Este presente que saca la espada y quita de un certero tajo la oreja de un siervo del pontífice es Pedro, pero el joven Marcos, tal vez para preservar la identidad de un ser muy querido, lo enmascara escribiendo que era uno de los presentes. De la misma forma hacen Mateo y Lucas, es decir, se limitan a transcribir lo que ya había dicho Marcos de que uno de los presentes, sacando la espada, hirió al siervo del pontífice y le quitó una oreja. Es Juan, el evangelista, el que por haber sido testigo ocular de este incidente nos dice con toda claridad que Simón Pedro, que tenía una espada, la sacó e hirió a un siervo del pontífice cortándole la oreja derecha...

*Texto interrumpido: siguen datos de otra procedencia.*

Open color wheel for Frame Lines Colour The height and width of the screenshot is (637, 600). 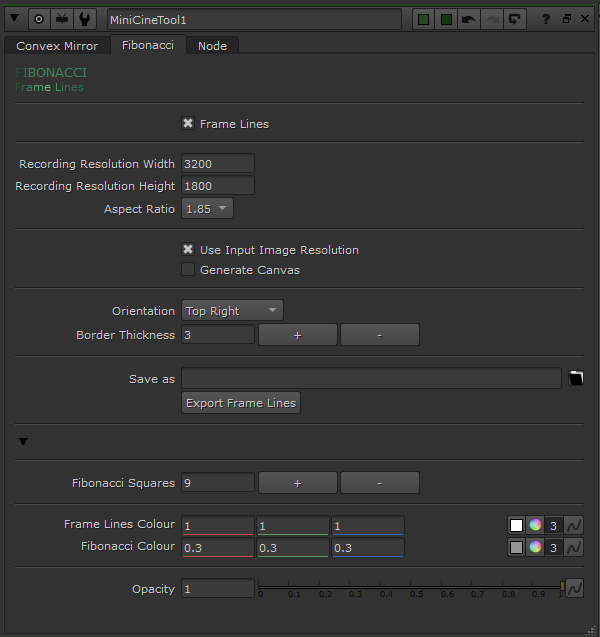click(x=536, y=525)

Los fundamentos que nos llevan a pensar que el joven Marcos dejó la cama, donde su madre le habían mando ir, para seguir luego a Jesús y ser de esta forma testigo de excepción de lo que allí aconteció, son los siguientes: cuando hacen preso a Jesús, dice el mismo Marcos en su evangelio: «Todos lo abandonaron y huyeron. Solamente quedó allí un cierto joven que le seguía envuelto en una sábana sobre el cuerpo desnudo. Y cuando trataron de apoderarse de él, dejando la sábana huyó desnudo». Si todos huyeron, ¿quién que no fuese el joven de la sábana puede narrar este hecho? Y si iba envuelto en una sábana para tapar con ella su desnudez, no sería porque se había levantado precipitadamente de la cama para seguir al maestro.

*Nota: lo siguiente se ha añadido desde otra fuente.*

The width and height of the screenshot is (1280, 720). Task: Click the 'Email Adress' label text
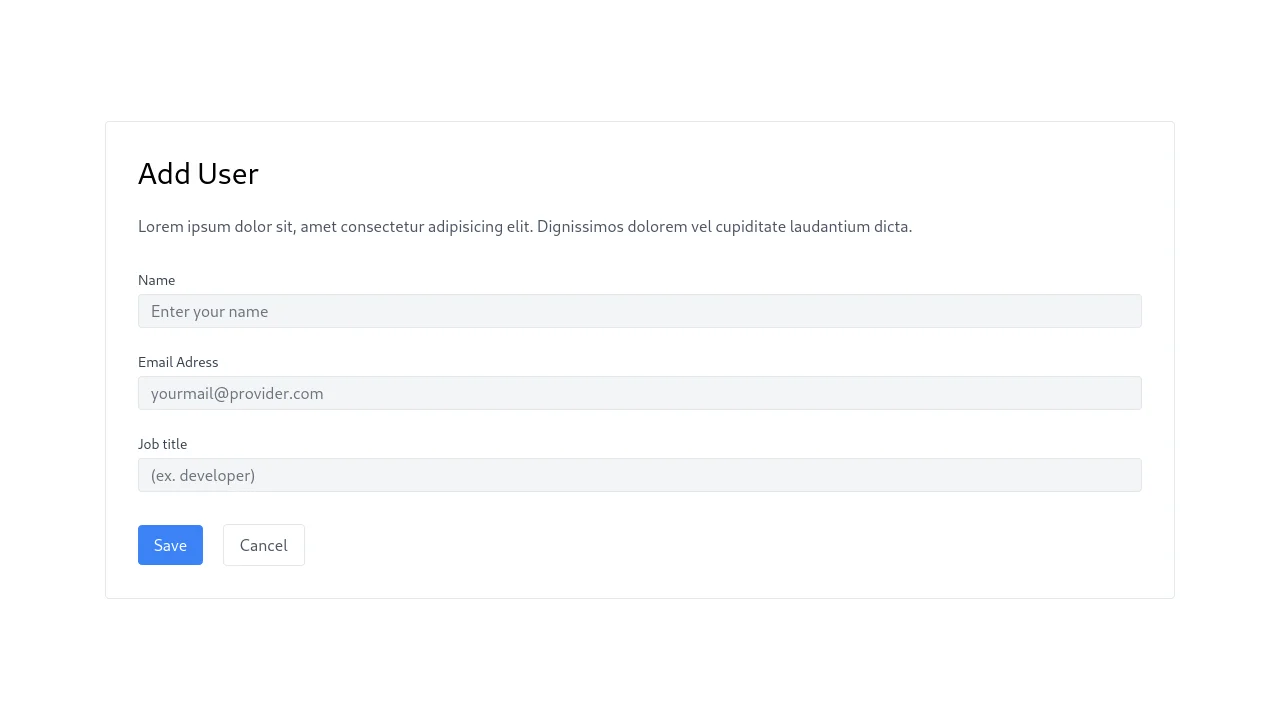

No es ningún secreto que Pedro y Marcos anduvieron la mayor parte del tiempo juntos. Y que, como es natural, el vaso con que Jesús instituyó la santa Eucaristía viajaría siempre con ellos, no por el valor económico que la piedra tenía en sí, sino por el valor que representaba para ellos llevar siempre consigo el símbolo del misterio eucarístico que habría de alimentar y dar vida a la comunidad cristiana.

Cuando Pedro se hizo cargo de la dirección de la Iglesia de Jesucristo con el cargo de primer Papa, se llevó con él el Cáliz que su maestro había usado para instituir la primera Eucaristía, y como es natural, Marcos, al que Pedro consideraba como a su propio hijo, y en quien había depositado toda su confianza, fue nombrado por el recién estrenado Papa administrador de los bienes de la Iglesia, entre los cuales, estaba, como es natural, el santo Grial.

Hay muchos historiadores religiosos que afirman que Marcos no se encontraba por aquel tiempo en Roma, sin embargo, hay escritos que afirman lo contrario. Por ejemplo, en la primera Epístola que Pedro escribe en Roma, y que todos nosotros podemos leer en el Nuevo Testamento, se dice lo siguiente: «Os saluda la Iglesia que está en Roma, elegida por vosotros, así como mi hijo Marcos...». Más tarde, en otros documentos que fueron escritos, uno por el obispo Papias y otro por Clemente de Alejandría, el primero dice: «que los cristianos romanos le pidieron a Marcos que escribiera su evangelio porque deseaban tener un memorial escrito de la doctrina y predicaciones de Pedro», y el segundo que: «después que Pedro hubo anunciado la Palabra de Dios en Roma y predicado el Evangelio en el espíritu de Dios, la multitud de los oyentes pidió a Marcos, que había acompañado extensamente a Pedro en todos su viajes, que escribiera lo que los Apóstoles habían predicado».

Llegado a este punto, mis apreciados lectores, he de decir que desde Pedro, que fue el primer papa de la Iglesia, hasta el Sixto II, por cuya determinación el santo Cáliz llegó e España, hubo 23 papas. Todos ellos tuvieron el santo Cáliz en su poder y con él consumaron el sacrificio de la santa Misa. También os he de decir que, excepto unos pocos que no pasaron de cuatro, incluyendo entre ellos a Pedro, murieron martirizados.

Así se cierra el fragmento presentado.